Two years later, Ashley awakens and discovers that she lost her baby during the coma, Lisa has left her, and she is broke after her paintings were sold to pay her hospital bills. The United States has won the war on terror, and her dark art style has lost all popularity. Sally, Ashley's assistant meanwhile, has become famous and rich as her comics about happy blue bunnies are popular. Ashley now has to work for her former assistant and tries to begin painting again, only to find she physically cannot because of her injuries.

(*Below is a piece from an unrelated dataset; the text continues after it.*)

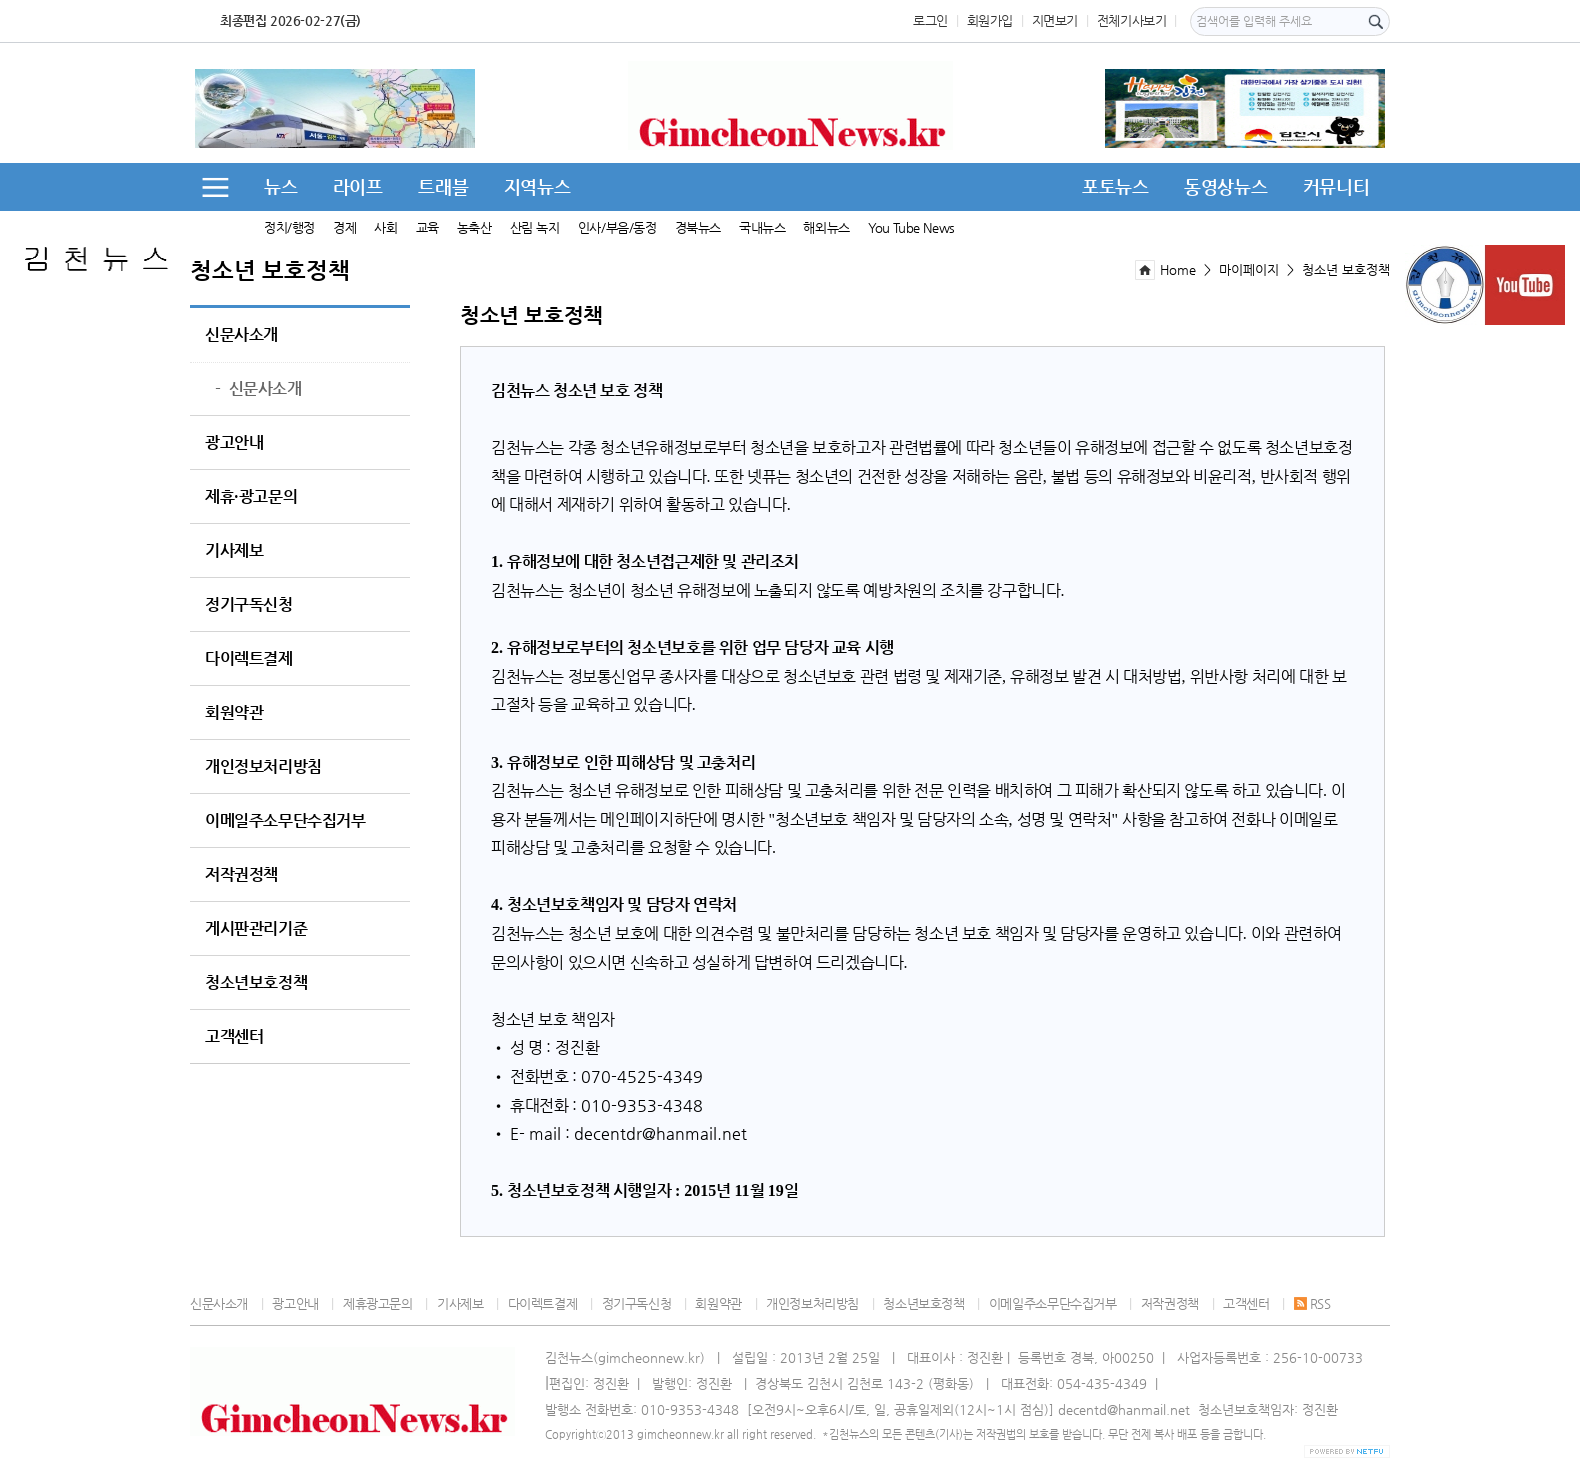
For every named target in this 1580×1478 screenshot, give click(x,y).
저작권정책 (241, 875)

Ashley finds a bus ticket to Pennsylvania, realizing it belongs to Veronica, who has been caring for her Aunt Charlie. Ashley suddenly appears, intending to "destroy" her. Veronica makes Ashley breakfast and Ashley accepts, and they discover they have some things in common. Veronica plays Ashley the recordings made by Kip, confessing that watching them makes her feel like her son is still with her, and has helped her overcome her anger towards Ashley. Ashley is moved, but then accidentally spills her water onto the camera. Veronica freaks out, revealing she never backed up the files. They begin fighting, going out into the woods. They end up sitting on the ground punching each other over and over again as they both break down sobbing. Aunt Charlie watches them fight from the window. The video camera suddenly reboots, revealing it was not broken after all.

==Production==
Principal photography on the film wrapped up in late December 2015 in New York City. The film was produced by MPI Media Group's Greg Newman along with Gigi Graff.

==Release==
The film had its world premiere at the Toronto International Film Festival on September 9, 2016. Shortly after, Dark Sky Films acquired distribution rights to the film, and set it for a March 3, 2017, limited release and through video on demand.

==Reception==
On review aggregator website Rotten Tomatoes, the film has an approval rating of 74% based on 61 reviews, and an average rating of 6.1/10. The website's critical consensus reads, "Smart, suitably nasty, and well-cast, Catfight lands narrative punches just as fast and hard-hitting as the physical violence doled out onscreen." On Metacritic, the film has a weighted average score 66 out of 100 based 17 critics, indicating "generally favorable" reviews.